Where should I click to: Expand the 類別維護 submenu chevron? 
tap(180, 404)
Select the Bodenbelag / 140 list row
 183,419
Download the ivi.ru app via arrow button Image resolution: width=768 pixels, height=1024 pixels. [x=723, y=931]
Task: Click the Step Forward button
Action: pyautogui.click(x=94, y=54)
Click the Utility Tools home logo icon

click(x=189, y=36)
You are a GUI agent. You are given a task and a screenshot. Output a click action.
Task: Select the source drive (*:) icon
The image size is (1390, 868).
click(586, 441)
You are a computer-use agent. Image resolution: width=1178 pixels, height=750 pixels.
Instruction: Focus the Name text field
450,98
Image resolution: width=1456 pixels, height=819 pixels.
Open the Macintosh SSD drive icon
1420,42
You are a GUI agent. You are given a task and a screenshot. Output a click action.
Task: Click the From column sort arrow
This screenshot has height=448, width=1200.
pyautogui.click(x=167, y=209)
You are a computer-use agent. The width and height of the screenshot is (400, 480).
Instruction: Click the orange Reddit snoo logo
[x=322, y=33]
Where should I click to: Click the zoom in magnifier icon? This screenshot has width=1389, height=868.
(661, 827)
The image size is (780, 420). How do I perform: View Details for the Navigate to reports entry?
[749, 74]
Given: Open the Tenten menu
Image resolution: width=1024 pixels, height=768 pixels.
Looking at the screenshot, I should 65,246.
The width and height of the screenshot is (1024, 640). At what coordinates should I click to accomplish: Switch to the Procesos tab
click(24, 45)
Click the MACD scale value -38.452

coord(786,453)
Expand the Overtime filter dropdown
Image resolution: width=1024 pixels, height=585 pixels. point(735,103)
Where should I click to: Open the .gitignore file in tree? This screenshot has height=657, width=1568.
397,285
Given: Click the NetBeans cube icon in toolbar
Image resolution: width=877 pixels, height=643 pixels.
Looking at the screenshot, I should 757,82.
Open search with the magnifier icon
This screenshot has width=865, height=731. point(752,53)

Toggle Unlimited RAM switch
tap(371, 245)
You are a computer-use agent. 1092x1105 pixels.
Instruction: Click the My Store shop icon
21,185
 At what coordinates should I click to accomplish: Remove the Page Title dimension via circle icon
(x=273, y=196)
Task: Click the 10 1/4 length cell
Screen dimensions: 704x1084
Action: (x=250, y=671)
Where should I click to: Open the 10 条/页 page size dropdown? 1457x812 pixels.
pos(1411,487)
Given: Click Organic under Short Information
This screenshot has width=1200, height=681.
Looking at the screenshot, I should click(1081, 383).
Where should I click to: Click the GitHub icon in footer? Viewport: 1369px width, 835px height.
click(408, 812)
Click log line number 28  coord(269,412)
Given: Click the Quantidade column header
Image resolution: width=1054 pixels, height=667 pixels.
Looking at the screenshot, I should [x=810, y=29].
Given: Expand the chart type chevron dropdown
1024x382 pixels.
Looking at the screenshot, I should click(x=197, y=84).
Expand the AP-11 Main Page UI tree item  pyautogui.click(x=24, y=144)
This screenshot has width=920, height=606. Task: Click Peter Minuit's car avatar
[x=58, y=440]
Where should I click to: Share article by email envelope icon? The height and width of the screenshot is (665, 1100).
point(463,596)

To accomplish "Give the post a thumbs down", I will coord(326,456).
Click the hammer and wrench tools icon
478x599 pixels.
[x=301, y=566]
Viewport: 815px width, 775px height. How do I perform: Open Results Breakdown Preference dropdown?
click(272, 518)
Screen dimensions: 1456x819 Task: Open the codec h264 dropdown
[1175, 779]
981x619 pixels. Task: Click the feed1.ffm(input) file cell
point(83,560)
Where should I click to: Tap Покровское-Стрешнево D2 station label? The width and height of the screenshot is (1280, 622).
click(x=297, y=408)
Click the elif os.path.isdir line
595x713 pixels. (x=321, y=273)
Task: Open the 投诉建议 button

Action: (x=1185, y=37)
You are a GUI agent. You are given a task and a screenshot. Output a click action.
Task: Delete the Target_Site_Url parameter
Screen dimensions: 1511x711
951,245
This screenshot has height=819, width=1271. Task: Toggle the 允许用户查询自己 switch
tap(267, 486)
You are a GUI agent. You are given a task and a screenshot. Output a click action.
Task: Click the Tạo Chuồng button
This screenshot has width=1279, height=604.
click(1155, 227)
···
• **YOUR INSTRUCTIONS**
Please copy the items above word for word, from the first line to the last.

• **REPLY TO THE TASK**
Where should I click to: Expand the 類別維護 submenu chevron? 
tap(180, 404)
Select the Bodenbelag / 140 list row
 183,419
Download the ivi.ru app via arrow button Image resolution: width=768 pixels, height=1024 pixels. [x=723, y=931]
Task: Click the Step Forward button
Action: pyautogui.click(x=94, y=54)
Click the Utility Tools home logo icon

click(x=189, y=36)
You are a GUI agent. You are given a task and a screenshot. Output a click action.
Task: Select the source drive (*:) icon
The image size is (1390, 868).
click(586, 441)
You are a computer-use agent. Image resolution: width=1178 pixels, height=750 pixels.
Instruction: Focus the Name text field
450,98
Image resolution: width=1456 pixels, height=819 pixels.
Open the Macintosh SSD drive icon
1420,42
You are a GUI agent. You are given a task and a screenshot. Output a click action.
Task: Click the From column sort arrow
This screenshot has height=448, width=1200.
pyautogui.click(x=167, y=209)
You are a computer-use agent. The width and height of the screenshot is (400, 480).
Instruction: Click the orange Reddit snoo logo
[x=322, y=33]
Where should I click to: Click the zoom in magnifier icon? This screenshot has width=1389, height=868.
(661, 827)
The image size is (780, 420). How do I perform: View Details for the Navigate to reports entry?
[749, 74]
Given: Open the Tenten menu
Image resolution: width=1024 pixels, height=768 pixels.
Looking at the screenshot, I should 65,246.
The width and height of the screenshot is (1024, 640). At what coordinates should I click to accomplish: Switch to the Procesos tab
click(24, 45)
Click the MACD scale value -38.452

coord(786,453)
Expand the Overtime filter dropdown
Image resolution: width=1024 pixels, height=585 pixels. point(735,103)
Where should I click to: Open the .gitignore file in tree? This screenshot has height=657, width=1568.
397,285
Given: Click the NetBeans cube icon in toolbar
Image resolution: width=877 pixels, height=643 pixels.
Looking at the screenshot, I should 757,82.
Open search with the magnifier icon
This screenshot has width=865, height=731. point(752,53)

Toggle Unlimited RAM switch
tap(371, 245)
You are a computer-use agent. 1092x1105 pixels.
Instruction: Click the My Store shop icon
21,185
 At what coordinates should I click to accomplish: Remove the Page Title dimension via circle icon
(x=273, y=196)
Task: Click the 10 1/4 length cell
Screen dimensions: 704x1084
Action: (x=250, y=671)
Where should I click to: Open the 10 条/页 page size dropdown? 1457x812 pixels.
pos(1411,487)
Given: Click Organic under Short Information
This screenshot has width=1200, height=681.
Looking at the screenshot, I should click(1081, 383).
Where should I click to: Click the GitHub icon in footer? Viewport: 1369px width, 835px height.
click(408, 812)
Click log line number 28  coord(269,412)
Given: Click the Quantidade column header
Image resolution: width=1054 pixels, height=667 pixels.
Looking at the screenshot, I should [x=810, y=29].
Given: Expand the chart type chevron dropdown
1024x382 pixels.
Looking at the screenshot, I should click(x=197, y=84).
Expand the AP-11 Main Page UI tree item  pyautogui.click(x=24, y=144)
This screenshot has width=920, height=606. Task: Click Peter Minuit's car avatar
[x=58, y=440]
Where should I click to: Share article by email envelope icon? The height and width of the screenshot is (665, 1100).
point(463,596)

To accomplish "Give the post a thumbs down", I will coord(326,456).
Click the hammer and wrench tools icon
478x599 pixels.
[x=301, y=566]
Viewport: 815px width, 775px height. How do I perform: Open Results Breakdown Preference dropdown?
click(272, 518)
Screen dimensions: 1456x819 Task: Open the codec h264 dropdown
[1175, 779]
981x619 pixels. Task: Click the feed1.ffm(input) file cell
point(83,560)
Where should I click to: Tap Покровское-Стрешнево D2 station label? The width and height of the screenshot is (1280, 622).
click(x=297, y=408)
Click the elif os.path.isdir line
595x713 pixels. (x=321, y=273)
Task: Open the 投诉建议 button

Action: (x=1185, y=37)
You are a GUI agent. You are given a task and a screenshot. Output a click action.
Task: Delete the Target_Site_Url parameter
Screen dimensions: 1511x711
951,245
This screenshot has height=819, width=1271. Task: Toggle the 允许用户查询自己 switch
tap(267, 486)
You are a GUI agent. You are given a task and a screenshot. Output a click action.
Task: Click the Tạo Chuồng button
This screenshot has width=1279, height=604.
click(1155, 227)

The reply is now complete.